## VORLIEGENDER TEXT
# # # # #
Der Ukraine-Konflikt braucht eine europäische Lösung

Ein Krieg in und um die Ukraine ist mit einem großen Risiko behaftet, für den Westen ebenso wie für Russland. Es muss deshalb jetzt kein Taktieren, sondern eine substanzielle Lösung geben, und dies kann nur eine innereuropäische Lösung sein.

Es ist unwahrscheinlich, dass Präsident Biden in der Lage ist, eine auch für Europa befriedigende Lösung zu verhandeln. Schon die schriftliche Antwort der USA an Russland verspricht nichts Gutes. Biden ist ein schwer angeschlagener Präsident mit schlechten Umfragewerten, der bald durch einen feindlichen Kongress gelähmt sein könnte. Ihm lastet man den chaotischen Abzug der amerikanischen Truppen aus Afghanistan an. Um den Führungsanspruch der USA zu sichern, eine Auffassung, der auch die meisten Republikaner anhängen, wird er nicht bereit sein, auf Kompromisse mit Russland einzugehen oder russische Sicherheitsinteressen anzuerkennen. Er wird die Aufnahmen der Ukraine und Georgiens in die Nato ohne jede Einschränkung vorantreiben. Ansonsten könnte er sich in den USA der Kritik aussetzen, einen leichten Sieg vergeben zu haben.
# # # # #
## BEREITGESTELLTES MATERIAL
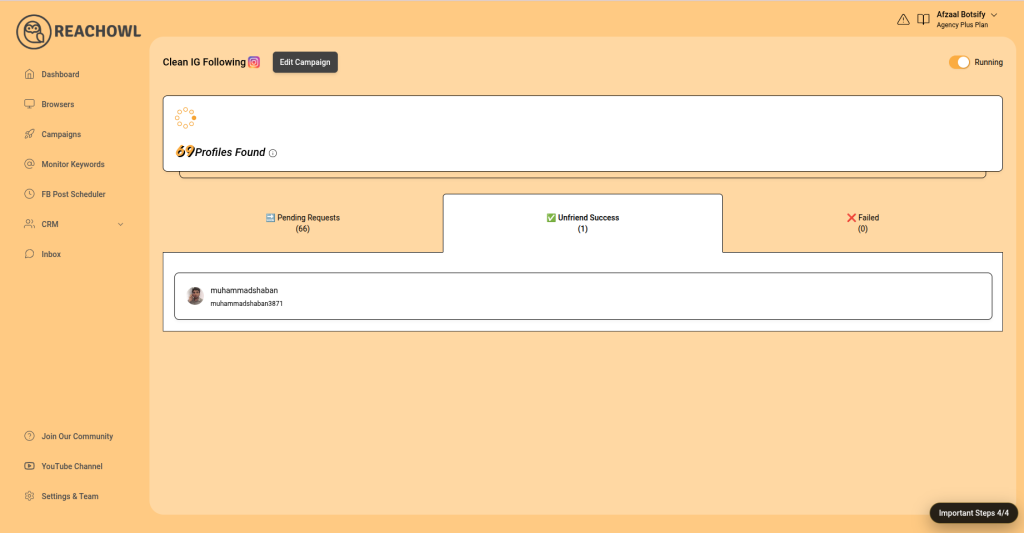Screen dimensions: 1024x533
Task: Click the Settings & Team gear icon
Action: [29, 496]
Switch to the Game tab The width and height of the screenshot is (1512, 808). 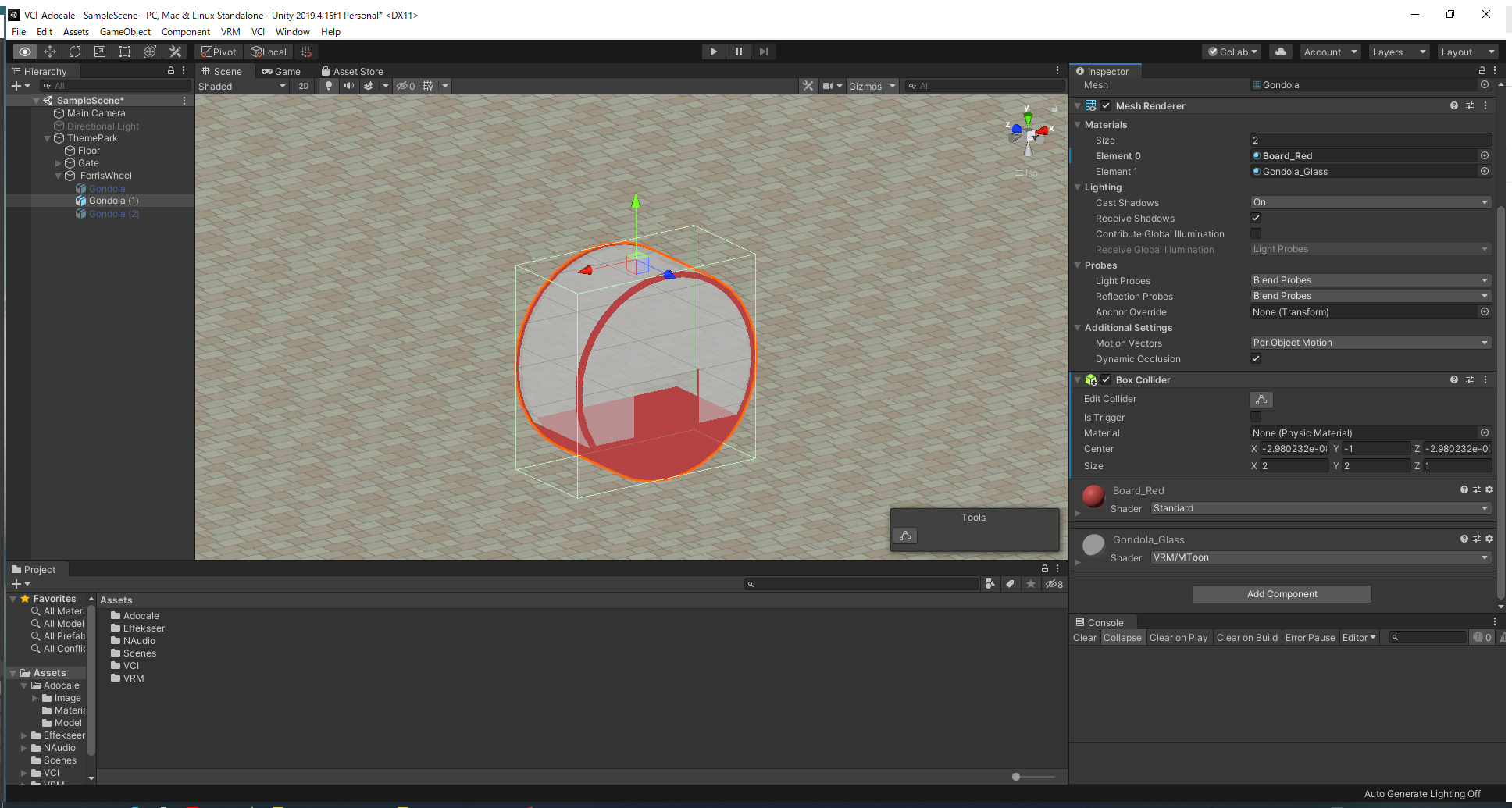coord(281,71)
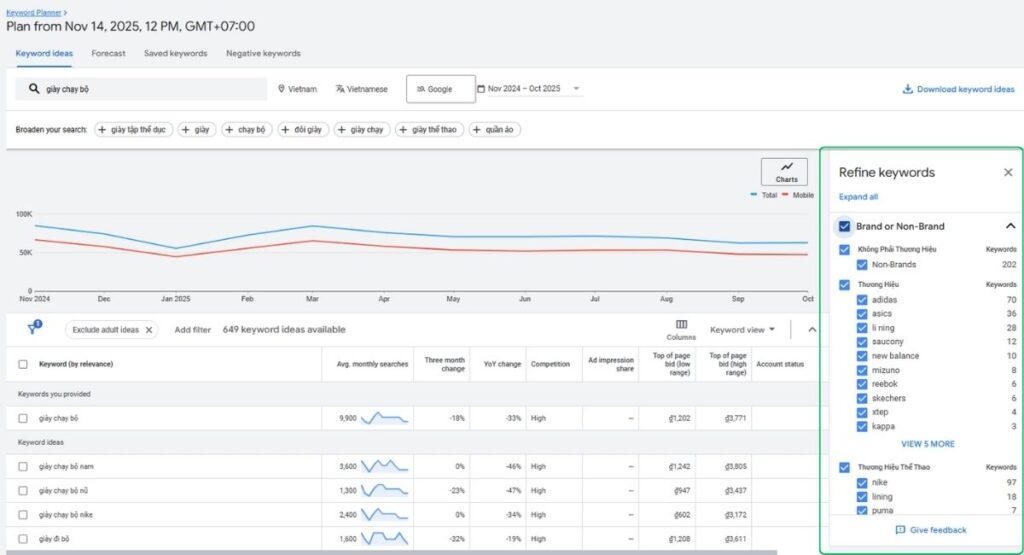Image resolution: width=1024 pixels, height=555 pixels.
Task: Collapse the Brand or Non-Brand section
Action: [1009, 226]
# # # # #
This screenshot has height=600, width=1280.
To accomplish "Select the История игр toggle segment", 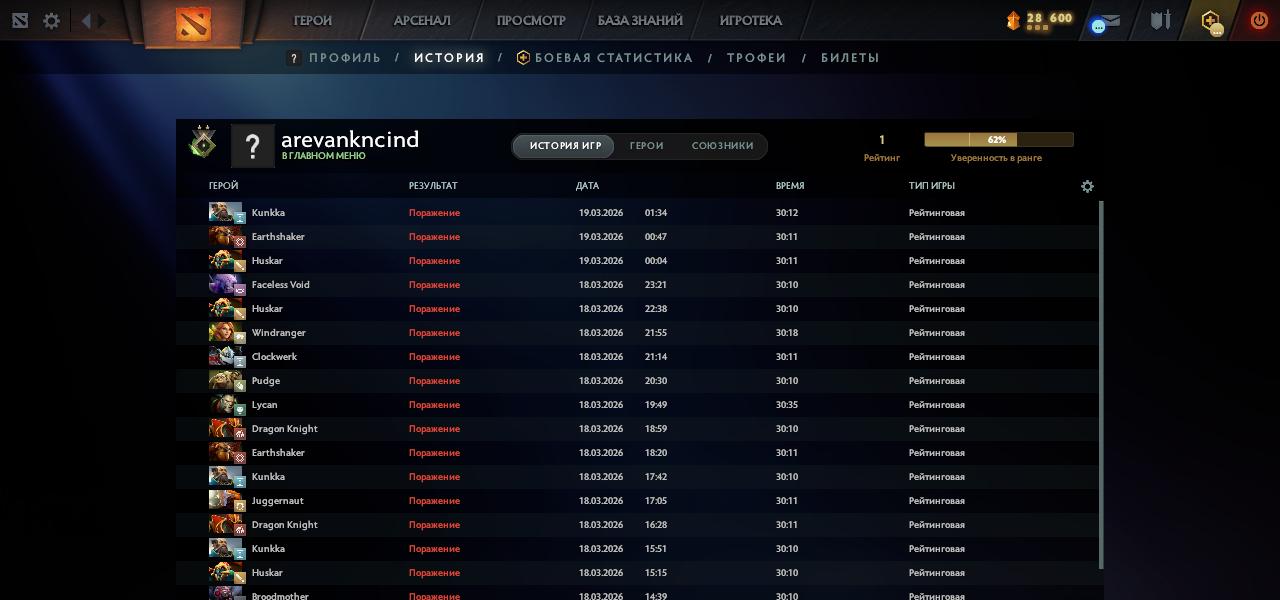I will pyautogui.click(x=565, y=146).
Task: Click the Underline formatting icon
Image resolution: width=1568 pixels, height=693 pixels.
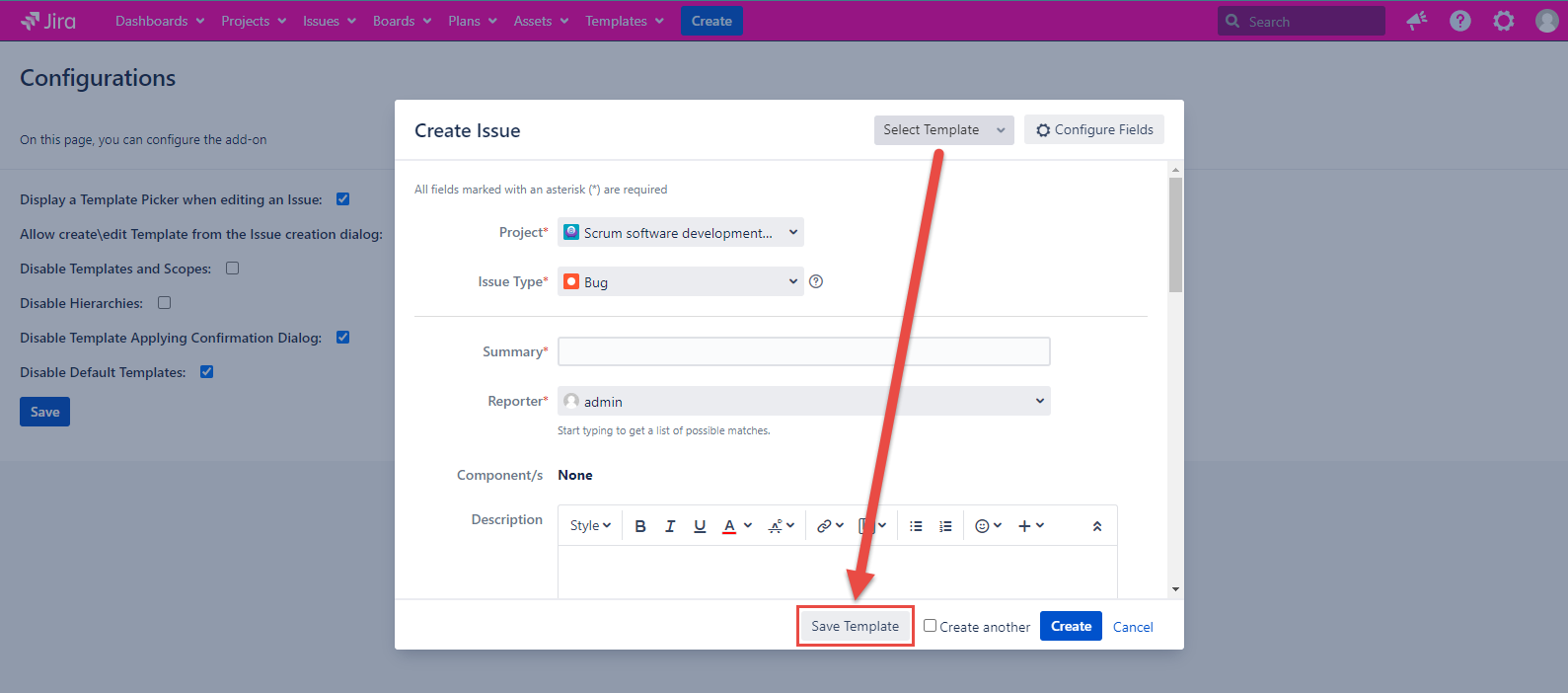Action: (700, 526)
# # # # #
## AUFGABE
Gib aus dem Text über den Ukraine-Konflikt den Abschnitt von „Ein Krieg in“ bis einschließlich „innereuropäische Lösung sein.“ wortgetreu aus.

## KORREKTE AUSGABE
Ein Krieg in und um die Ukraine ist mit einem großen Risiko behaftet, für den Westen ebenso wie für Russland. Es muss deshalb jetzt kein Taktieren, sondern eine substanzielle Lösung geben, und dies kann nur eine innereuropäische Lösung sein.